▸ **EXTRACT PROVIDED**:
——————

The Applicant seeks the
leave of the Court to amend his counterclaim in terms of the notice
of amendment dated 18 December 2019.
The Trustees object to
the amendment in terms of a notice delivered on 17 January 2020.
[2]
The
background to the action and application is that during or about
March 2013, at Edenvale, the Trust (duly represented and the

Applicant) entered into a written agreement in terms of which the
Applicant sold to the Trust immovable property described as Erf
416 &
417 Eden Glen (‘the property’).
[1]
The Trustees claim that the agreement lapsed on account of
non-fulfilment of suspensive conditions.
[3]
It is alleged that during the intervening period, between the date of
the agreement in March 2013 and the lapse, with the knowledge
and
agreement of the Applicant, the Trustees renovated and effected
certain necessary and useful improvements on the property.
As a
result, the value of the property appreciated by R1 200 000,
from R2 400 000 to R3 600 000.

——————

Collected data:
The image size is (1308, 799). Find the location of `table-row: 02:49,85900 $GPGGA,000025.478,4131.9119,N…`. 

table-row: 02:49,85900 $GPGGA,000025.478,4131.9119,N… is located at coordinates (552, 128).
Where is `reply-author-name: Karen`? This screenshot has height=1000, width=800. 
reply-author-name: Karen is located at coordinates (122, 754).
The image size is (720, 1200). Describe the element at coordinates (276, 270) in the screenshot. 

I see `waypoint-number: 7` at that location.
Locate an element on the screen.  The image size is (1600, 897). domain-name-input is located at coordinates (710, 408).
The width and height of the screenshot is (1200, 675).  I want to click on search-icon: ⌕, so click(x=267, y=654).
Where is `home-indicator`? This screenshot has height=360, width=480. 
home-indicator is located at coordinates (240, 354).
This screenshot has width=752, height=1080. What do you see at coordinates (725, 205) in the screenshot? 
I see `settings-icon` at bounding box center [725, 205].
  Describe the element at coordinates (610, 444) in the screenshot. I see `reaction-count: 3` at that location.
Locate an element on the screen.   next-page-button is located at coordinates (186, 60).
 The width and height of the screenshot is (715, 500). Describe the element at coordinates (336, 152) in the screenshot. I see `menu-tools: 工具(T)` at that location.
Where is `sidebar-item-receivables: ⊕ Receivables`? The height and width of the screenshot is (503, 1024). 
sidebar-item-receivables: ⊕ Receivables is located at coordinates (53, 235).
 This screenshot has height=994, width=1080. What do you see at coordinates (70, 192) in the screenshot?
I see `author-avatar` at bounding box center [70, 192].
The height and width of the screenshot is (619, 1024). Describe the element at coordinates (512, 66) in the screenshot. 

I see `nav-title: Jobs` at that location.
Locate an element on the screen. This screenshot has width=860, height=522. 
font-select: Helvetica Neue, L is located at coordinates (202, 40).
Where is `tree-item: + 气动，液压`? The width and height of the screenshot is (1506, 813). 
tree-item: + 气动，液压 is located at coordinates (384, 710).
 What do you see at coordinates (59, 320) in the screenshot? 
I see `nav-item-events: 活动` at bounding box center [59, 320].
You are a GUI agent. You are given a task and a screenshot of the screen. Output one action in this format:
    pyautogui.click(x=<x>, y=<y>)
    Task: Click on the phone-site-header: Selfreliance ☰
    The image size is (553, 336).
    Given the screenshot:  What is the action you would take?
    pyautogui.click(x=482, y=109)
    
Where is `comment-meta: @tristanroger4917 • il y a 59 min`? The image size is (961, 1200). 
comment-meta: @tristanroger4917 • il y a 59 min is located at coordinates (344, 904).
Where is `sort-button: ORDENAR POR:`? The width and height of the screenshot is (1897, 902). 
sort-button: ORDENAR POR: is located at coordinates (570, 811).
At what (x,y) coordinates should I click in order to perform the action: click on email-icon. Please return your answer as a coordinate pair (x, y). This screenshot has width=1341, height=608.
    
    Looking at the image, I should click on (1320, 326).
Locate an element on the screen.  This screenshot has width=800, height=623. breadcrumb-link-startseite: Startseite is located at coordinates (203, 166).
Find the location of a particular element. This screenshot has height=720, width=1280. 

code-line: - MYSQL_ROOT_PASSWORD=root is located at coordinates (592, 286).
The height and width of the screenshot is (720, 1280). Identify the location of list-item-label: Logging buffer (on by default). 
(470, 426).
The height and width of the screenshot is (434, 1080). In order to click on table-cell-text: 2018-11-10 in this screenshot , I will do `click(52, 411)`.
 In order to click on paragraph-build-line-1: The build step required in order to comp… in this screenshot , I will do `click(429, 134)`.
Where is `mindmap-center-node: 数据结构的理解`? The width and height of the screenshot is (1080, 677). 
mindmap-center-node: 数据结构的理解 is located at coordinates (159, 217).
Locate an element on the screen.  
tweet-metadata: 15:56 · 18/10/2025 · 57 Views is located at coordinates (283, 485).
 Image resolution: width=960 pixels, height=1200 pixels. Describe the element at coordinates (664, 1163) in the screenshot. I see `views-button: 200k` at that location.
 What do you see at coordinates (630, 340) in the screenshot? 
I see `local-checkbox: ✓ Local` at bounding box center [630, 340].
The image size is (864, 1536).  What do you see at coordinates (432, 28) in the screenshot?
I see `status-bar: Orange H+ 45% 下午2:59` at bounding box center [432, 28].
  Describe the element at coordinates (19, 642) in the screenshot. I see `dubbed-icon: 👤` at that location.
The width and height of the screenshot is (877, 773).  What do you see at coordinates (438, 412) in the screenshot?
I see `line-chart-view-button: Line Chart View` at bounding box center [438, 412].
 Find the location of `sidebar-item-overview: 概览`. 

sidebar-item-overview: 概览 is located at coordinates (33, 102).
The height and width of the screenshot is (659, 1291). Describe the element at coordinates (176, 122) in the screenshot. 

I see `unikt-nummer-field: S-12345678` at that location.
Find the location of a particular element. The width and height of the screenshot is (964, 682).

——————

▸ **TO DO**:
(a) Say whether each statement agrees with the judgment extract, answering yes or no and quoting the words that decide it: (i) the notice of amendment is dated 18 December 2019; (ii) the Trust sold the property to the Applicant; (iii) the property's value rose to R3 600 000.
(b) Reproduce word for word the part of the judgment extract that opens with the words containing "The Trustees object" and closes with "Glen (‘the property’).".
Rely only on the judgment extract.

▸ **SOLUTIONS BY TASK**:
(a)
(i) Yes: "the notice of amendment dated 18 December 2019"
(ii) No: "the Applicant sold to the Trust immovable property"
(iii) Yes: "from R2 400 000 to R3 600 000"

(b)
The Trustees object to
the amendment in terms of a notice delivered on 17 January 2020.
[2]
The
background to the action and application is that during or about
March 2013, at Edenvale, the Trust (duly represented and the

Applicant) entered into a written agreement in terms of which the
Applicant sold to the Trust immovable property described as Erf
416 &
417 Eden Glen (‘the property’).